We will develop many more relations and special values for the Generalized Logsine Integral, but first, and application.The Inverse Sine integral of second order, \(\displaystyle \text{Si}_2(z)\), has a simple closed form in terms of the Clausen function. Higher order Inverse Sine Integrals, however, require Nielsen Polylogarithms or Generalized Sine Integrals for their closed form.

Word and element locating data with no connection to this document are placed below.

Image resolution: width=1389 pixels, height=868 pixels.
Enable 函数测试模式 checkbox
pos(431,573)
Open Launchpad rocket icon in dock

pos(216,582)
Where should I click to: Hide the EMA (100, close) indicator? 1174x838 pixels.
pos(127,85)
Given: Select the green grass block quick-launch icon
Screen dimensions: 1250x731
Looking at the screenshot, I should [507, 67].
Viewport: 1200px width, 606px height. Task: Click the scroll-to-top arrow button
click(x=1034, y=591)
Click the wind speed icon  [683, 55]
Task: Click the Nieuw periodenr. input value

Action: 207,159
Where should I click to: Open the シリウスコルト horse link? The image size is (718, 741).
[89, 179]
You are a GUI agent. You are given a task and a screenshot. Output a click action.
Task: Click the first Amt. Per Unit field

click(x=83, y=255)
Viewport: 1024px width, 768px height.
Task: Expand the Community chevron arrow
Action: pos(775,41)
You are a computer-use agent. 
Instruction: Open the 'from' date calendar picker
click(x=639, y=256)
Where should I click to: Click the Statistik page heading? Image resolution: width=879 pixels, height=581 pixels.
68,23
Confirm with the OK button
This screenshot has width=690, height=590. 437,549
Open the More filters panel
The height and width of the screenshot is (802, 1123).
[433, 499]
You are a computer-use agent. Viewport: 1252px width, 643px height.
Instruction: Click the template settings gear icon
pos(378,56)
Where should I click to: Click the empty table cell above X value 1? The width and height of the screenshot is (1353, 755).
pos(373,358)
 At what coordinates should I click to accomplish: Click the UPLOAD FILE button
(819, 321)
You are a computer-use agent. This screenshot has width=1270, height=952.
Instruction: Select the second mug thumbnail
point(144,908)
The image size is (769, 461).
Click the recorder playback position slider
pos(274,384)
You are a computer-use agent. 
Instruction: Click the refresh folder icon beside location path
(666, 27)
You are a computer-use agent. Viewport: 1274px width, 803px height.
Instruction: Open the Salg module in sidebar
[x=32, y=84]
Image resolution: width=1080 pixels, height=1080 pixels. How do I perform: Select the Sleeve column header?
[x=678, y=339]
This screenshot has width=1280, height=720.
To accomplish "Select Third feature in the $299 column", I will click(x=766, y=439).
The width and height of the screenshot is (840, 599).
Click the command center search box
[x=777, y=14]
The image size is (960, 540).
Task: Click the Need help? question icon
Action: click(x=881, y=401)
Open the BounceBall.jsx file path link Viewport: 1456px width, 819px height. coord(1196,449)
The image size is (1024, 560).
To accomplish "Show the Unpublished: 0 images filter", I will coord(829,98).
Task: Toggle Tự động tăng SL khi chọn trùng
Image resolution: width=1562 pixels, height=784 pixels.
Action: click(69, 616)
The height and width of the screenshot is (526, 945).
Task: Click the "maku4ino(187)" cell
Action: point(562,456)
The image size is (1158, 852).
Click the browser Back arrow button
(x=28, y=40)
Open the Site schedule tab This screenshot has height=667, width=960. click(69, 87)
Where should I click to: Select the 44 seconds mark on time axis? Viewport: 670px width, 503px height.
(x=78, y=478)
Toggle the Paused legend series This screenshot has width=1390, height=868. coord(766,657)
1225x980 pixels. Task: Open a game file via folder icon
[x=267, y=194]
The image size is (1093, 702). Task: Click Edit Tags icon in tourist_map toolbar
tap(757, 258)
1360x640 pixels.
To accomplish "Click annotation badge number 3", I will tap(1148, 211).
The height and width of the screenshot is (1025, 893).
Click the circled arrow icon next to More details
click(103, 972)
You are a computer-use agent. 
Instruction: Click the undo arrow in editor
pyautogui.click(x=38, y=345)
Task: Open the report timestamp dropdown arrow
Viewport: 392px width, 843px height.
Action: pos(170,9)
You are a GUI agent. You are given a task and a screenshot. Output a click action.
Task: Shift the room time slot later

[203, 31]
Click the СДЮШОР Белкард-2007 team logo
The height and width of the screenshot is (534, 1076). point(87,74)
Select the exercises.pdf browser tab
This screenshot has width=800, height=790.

Define\(\displaystyle \text{Si}_1(z) = \sin^{-1}z\)

\(\displaystyle \text{Si}_2(z) = \int_0^z \frac{\sin^{-1} x}{x}\,dx\)

\(\displaystyle \text{Si}_{m+1}(z) = \int_0^z \frac{ \text{Si}_{m}(x) }{x}\,dx\)Then\(\displaystyle \text{Si}_3(z) = \int_0^z \frac{ \text{Si}_2(x) }{x}\,dx = \text{Si}_2(x) \log x \, \Bigg|_0^z-\int_0^z \frac{\log x \sin^{-1} x}{x}\,dx=\)\(\displaystyle \text{Si}_2(z) \log z - \left[ \frac{1}{2} (\log x)^2 \sin^{-1} x \, \Bigg|_0^z - \frac{1}{2} \int_0^z \frac{(\log x)^2}{ \sqrt{1-x^2} } \, dx \right]\)Now, if we write \(\displaystyle z= \sin \theta\), and apply the substitution \(\displaystyle x = \sin y\) to that last integral, we get\(\displaystyle \text{Si}_3(\sin \theta) = \text{Si}_2(\sin \theta) \log (\sin \theta) - \frac{\theta}{2} \log^2(\sin \theta) +\frac{1}{2} \int_0^{\theta} \log^2(\sin y) \, dy\)Next, we apply the substitution \(\displaystyle y=x/2\) to that last logsine integral to obtain\(\displaystyle \text{Si}_3(\sin \theta) = \text{Si}_2(\sin \theta) \log (\sin \theta) - \frac{\theta}{2} \log^2(\sin \theta) +\frac{1}{4} \int_0^{2\theta} \log^2 \left( \sin \frac{x}{2} \right) \, dx\)Finally, we consider the integral\(\displaystyle \int_0^{2\theta} \log^2 \Bigg| 2 \sin \frac{x}{2} \Bigg| \,dx= \int_0^{2\theta} \left[ \log 2 + \log \Bigg| \sin \frac{x}{2} \Bigg| \, \right]^2 \,dx= \)\(\displaystyle \int_0^{2\theta} \left[ (\log 2)^2 + 2\log 2 \, \log \Bigg| \sin \frac{x}{2} \Bigg| + \log^2 \Bigg| \sin \frac{x}{2} \Bigg| \, \right]^2 \,dx=\)\(\displaystyle 2\theta (\log 2)^2 +2 \log 2 \int_0^{2\theta} \log \Bigg| \sin \frac{x}{2} \Bigg| \, dx + \int_0^{2\theta} \log^2 \Bigg| \sin \frac{x}{2} \Bigg| \, dx\)Clearly, by the definition of the Generalized Logsine Integral, we also have\(\displaystyle \int_0^{2\theta} \log^2 \Bigg| 2 \sin \frac{x}{2} \Bigg| \,dx = - \mathscr{Ls}_3^{(0)} (2\theta)\)Furthermore,\(\displaystyle \int_0^{2\theta} \log \Bigg| \sin \frac{x}{2} \Bigg| \, dx = \int_0^{2\theta} \log \Bigg| 2 \sin \frac{x}{2} \Bigg| \, dx - \log 2 \int_0^{2\theta} \,dx = \)\(\displaystyle -\text{Cl}_2(2\theta)-2\theta \log 2\)Putting all of this together, we have\(\displaystyle - \mathscr{Ls}_3^{(0)} (2\theta) = 2\theta (\log 2)^2 +2 \log 2 \Bigg[ -\text{Cl}_2(2\theta)-2\theta \log 2 \Bigg] \)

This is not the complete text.